**PROMPT**
Where a line in the records below includes "magnifier", pull that line out.

**THE INPUT**

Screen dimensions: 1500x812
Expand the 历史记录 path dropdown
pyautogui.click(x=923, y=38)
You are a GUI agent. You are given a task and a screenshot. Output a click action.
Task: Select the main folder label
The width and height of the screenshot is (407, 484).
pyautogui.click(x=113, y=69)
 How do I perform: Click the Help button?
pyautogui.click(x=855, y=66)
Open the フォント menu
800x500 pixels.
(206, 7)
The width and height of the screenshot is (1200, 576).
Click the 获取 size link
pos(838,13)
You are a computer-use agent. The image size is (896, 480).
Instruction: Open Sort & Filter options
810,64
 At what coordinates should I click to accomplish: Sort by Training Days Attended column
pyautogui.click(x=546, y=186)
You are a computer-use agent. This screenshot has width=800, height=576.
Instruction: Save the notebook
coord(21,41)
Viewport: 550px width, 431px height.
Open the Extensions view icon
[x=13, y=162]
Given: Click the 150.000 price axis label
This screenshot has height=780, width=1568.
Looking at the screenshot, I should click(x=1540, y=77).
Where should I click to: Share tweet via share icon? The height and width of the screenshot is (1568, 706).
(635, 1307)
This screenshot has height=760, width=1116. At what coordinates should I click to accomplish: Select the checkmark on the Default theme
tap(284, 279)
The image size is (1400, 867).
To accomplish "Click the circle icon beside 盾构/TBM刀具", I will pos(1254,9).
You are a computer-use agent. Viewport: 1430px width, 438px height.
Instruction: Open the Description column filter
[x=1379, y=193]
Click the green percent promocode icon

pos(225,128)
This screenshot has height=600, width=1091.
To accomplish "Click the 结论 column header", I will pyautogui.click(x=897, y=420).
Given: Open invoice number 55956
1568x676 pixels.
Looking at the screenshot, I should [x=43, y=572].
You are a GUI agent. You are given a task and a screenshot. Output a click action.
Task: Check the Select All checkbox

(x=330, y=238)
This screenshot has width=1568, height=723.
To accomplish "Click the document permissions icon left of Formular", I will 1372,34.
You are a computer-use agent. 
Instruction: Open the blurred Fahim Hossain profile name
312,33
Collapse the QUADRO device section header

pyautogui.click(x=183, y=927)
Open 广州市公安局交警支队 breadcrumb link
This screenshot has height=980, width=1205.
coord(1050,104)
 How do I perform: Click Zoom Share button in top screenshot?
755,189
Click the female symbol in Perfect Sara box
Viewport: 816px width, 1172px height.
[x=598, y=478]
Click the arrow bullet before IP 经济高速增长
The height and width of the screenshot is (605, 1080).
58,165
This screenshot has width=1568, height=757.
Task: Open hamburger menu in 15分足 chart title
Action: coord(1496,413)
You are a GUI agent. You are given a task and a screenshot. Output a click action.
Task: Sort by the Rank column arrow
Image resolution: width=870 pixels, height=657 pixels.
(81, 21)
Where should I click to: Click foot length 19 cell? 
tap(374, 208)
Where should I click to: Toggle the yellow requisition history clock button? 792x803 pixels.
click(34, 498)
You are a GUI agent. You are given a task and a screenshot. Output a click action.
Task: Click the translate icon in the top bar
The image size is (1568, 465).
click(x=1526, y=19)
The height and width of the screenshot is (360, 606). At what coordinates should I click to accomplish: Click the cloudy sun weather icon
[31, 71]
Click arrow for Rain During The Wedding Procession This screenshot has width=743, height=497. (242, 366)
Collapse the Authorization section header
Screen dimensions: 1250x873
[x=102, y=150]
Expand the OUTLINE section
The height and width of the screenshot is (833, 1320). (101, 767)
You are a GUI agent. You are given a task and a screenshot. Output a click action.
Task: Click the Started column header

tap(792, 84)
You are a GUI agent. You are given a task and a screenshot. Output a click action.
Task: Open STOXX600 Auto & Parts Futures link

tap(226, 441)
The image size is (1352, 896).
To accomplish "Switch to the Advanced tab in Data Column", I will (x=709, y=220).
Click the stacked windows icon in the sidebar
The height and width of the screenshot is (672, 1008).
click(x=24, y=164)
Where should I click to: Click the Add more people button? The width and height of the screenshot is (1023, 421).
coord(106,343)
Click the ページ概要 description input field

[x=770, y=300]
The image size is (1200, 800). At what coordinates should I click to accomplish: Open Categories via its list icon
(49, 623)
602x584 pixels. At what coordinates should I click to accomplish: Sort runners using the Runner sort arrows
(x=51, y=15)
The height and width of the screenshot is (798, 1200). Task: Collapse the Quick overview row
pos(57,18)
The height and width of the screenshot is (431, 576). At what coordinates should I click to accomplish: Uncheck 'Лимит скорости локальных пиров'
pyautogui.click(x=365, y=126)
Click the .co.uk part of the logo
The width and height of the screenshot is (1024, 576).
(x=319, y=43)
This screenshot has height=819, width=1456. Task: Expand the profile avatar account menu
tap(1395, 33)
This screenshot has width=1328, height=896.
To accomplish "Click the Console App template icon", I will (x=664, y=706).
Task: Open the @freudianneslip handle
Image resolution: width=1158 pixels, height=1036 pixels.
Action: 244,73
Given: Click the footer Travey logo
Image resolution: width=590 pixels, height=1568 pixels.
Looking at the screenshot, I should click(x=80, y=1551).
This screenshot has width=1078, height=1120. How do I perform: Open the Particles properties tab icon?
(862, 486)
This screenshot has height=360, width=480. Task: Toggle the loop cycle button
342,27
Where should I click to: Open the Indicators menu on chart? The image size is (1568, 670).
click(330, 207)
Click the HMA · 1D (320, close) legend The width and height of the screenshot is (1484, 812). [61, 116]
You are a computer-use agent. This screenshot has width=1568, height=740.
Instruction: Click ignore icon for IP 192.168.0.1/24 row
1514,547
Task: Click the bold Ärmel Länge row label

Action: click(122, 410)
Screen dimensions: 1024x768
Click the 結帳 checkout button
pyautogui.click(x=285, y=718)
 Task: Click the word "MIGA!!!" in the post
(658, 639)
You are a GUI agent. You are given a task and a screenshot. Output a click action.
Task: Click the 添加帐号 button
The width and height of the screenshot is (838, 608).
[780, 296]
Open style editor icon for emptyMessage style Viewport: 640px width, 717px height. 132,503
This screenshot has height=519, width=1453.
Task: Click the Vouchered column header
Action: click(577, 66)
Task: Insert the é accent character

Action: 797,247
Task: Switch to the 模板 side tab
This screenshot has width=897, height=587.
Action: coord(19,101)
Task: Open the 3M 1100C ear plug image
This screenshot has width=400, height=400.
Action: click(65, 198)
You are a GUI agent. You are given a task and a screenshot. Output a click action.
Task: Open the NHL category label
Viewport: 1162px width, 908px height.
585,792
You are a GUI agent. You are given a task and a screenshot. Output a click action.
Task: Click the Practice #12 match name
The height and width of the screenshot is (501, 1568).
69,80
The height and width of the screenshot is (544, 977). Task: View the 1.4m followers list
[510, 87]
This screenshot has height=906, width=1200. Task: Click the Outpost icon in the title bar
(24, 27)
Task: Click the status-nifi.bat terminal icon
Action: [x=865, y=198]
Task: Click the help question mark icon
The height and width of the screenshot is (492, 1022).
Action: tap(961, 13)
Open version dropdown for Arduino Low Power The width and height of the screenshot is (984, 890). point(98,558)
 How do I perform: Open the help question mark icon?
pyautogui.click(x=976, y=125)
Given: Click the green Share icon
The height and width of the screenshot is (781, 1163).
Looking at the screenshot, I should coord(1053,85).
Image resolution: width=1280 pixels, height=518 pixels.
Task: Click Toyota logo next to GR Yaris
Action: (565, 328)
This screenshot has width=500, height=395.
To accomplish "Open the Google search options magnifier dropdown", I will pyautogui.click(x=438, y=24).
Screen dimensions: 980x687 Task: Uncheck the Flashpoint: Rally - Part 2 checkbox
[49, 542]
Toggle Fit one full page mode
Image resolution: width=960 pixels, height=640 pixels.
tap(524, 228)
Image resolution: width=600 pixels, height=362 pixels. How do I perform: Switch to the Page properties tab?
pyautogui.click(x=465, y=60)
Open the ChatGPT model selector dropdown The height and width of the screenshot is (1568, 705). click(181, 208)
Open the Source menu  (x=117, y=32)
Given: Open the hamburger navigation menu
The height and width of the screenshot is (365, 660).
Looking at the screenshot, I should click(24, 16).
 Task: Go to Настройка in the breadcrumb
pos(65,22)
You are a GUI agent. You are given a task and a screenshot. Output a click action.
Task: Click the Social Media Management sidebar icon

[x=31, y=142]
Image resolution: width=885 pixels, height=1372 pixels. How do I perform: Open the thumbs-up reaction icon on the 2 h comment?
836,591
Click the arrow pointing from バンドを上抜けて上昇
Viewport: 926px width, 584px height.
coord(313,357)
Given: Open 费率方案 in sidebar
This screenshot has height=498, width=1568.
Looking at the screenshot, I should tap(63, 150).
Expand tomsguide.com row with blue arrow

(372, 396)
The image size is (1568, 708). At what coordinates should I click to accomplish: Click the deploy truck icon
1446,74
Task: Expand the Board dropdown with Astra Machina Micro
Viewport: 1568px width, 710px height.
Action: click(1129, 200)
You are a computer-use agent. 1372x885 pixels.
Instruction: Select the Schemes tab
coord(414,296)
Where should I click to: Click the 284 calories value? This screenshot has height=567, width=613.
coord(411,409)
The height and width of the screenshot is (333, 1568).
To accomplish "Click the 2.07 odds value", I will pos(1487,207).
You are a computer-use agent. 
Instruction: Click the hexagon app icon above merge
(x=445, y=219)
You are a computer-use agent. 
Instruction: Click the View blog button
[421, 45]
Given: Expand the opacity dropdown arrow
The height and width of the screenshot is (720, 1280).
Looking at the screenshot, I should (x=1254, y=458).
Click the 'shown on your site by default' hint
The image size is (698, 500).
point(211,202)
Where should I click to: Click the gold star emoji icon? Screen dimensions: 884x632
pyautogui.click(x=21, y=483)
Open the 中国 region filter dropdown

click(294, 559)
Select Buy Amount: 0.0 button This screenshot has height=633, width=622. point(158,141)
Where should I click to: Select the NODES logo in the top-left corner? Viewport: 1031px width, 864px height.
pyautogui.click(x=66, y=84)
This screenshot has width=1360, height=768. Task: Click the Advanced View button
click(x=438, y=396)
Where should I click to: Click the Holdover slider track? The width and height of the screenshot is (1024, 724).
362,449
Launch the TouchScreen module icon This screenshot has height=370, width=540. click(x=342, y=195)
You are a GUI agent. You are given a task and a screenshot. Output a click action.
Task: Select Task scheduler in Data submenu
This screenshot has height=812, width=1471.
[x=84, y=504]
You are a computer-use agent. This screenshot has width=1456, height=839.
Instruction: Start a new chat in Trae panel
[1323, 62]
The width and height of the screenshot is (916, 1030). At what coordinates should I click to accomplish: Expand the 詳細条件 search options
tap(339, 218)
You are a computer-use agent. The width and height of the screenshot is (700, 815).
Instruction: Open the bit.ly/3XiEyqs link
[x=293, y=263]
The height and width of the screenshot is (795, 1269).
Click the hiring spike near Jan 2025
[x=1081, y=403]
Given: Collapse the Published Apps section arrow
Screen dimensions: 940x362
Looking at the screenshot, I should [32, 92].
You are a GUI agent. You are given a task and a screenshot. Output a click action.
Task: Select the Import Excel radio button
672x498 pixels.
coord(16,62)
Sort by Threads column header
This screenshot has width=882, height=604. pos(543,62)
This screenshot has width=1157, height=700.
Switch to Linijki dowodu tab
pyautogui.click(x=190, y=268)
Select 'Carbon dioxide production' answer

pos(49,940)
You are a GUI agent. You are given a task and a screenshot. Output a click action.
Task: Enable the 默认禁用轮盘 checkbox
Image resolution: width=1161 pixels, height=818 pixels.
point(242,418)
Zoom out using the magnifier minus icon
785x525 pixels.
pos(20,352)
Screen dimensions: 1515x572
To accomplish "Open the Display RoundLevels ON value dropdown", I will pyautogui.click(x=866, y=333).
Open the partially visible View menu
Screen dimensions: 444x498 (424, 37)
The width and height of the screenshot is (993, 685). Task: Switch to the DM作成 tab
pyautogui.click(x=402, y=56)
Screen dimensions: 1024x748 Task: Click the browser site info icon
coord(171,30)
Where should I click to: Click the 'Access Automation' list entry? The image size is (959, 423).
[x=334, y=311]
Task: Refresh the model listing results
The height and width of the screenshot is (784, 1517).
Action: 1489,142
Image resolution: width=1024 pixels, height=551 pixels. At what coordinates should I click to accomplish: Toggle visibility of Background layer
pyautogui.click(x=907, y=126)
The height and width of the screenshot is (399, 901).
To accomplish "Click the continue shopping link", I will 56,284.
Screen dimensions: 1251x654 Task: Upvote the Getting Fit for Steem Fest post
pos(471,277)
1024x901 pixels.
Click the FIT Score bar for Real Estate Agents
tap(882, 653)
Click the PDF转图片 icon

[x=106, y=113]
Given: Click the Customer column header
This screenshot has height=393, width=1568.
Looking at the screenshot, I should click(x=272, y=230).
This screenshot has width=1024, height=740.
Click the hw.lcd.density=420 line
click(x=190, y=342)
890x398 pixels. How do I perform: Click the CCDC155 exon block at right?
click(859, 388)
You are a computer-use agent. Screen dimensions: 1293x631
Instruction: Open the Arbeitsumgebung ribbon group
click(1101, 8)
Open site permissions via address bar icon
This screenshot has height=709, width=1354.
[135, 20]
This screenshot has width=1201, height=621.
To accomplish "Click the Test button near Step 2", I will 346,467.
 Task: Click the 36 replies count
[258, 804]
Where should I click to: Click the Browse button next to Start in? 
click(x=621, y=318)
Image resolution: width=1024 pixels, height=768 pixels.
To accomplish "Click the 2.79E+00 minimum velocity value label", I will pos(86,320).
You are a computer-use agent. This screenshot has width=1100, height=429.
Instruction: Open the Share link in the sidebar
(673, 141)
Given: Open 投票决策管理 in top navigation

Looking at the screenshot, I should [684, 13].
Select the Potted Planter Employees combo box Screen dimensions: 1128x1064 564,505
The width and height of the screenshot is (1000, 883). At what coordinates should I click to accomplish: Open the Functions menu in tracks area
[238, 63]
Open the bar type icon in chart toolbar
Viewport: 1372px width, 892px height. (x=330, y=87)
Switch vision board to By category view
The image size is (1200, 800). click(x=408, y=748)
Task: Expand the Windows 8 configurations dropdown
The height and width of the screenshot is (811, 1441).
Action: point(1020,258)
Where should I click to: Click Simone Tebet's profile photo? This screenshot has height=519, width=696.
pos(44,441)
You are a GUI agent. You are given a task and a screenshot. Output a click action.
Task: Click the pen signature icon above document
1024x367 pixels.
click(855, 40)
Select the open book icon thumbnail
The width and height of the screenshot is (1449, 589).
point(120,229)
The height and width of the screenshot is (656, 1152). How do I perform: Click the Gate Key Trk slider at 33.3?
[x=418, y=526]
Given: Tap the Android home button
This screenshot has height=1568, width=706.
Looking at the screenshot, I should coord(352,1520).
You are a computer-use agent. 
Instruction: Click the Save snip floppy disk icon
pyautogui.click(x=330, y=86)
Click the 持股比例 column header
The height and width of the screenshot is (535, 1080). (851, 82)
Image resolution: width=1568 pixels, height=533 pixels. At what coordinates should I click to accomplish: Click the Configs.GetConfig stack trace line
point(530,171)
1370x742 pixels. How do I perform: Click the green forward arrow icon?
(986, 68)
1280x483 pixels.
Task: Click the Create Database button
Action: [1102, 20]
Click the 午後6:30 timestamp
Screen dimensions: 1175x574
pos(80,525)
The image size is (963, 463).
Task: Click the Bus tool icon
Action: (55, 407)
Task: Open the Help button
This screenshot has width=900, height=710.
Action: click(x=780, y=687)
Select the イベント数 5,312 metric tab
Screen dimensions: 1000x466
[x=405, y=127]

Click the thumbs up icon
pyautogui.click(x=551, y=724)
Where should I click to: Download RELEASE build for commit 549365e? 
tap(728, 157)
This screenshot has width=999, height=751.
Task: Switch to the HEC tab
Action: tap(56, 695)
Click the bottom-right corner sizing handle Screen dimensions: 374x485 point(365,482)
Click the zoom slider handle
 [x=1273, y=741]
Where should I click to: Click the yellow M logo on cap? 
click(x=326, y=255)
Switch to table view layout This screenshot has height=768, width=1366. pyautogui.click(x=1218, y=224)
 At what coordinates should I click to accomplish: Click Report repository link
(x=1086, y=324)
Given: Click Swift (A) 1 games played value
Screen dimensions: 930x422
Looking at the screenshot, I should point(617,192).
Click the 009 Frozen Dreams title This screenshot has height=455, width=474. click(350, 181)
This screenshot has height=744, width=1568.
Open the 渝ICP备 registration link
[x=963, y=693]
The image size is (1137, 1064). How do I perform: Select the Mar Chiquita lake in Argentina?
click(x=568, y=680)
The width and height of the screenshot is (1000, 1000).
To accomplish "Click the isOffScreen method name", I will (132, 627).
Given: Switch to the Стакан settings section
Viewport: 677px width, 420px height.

**ANSWER SPACE**
To accomplish "Open the Google search options magnifier dropdown", I will pyautogui.click(x=438, y=24).
Zoom out using the magnifier minus icon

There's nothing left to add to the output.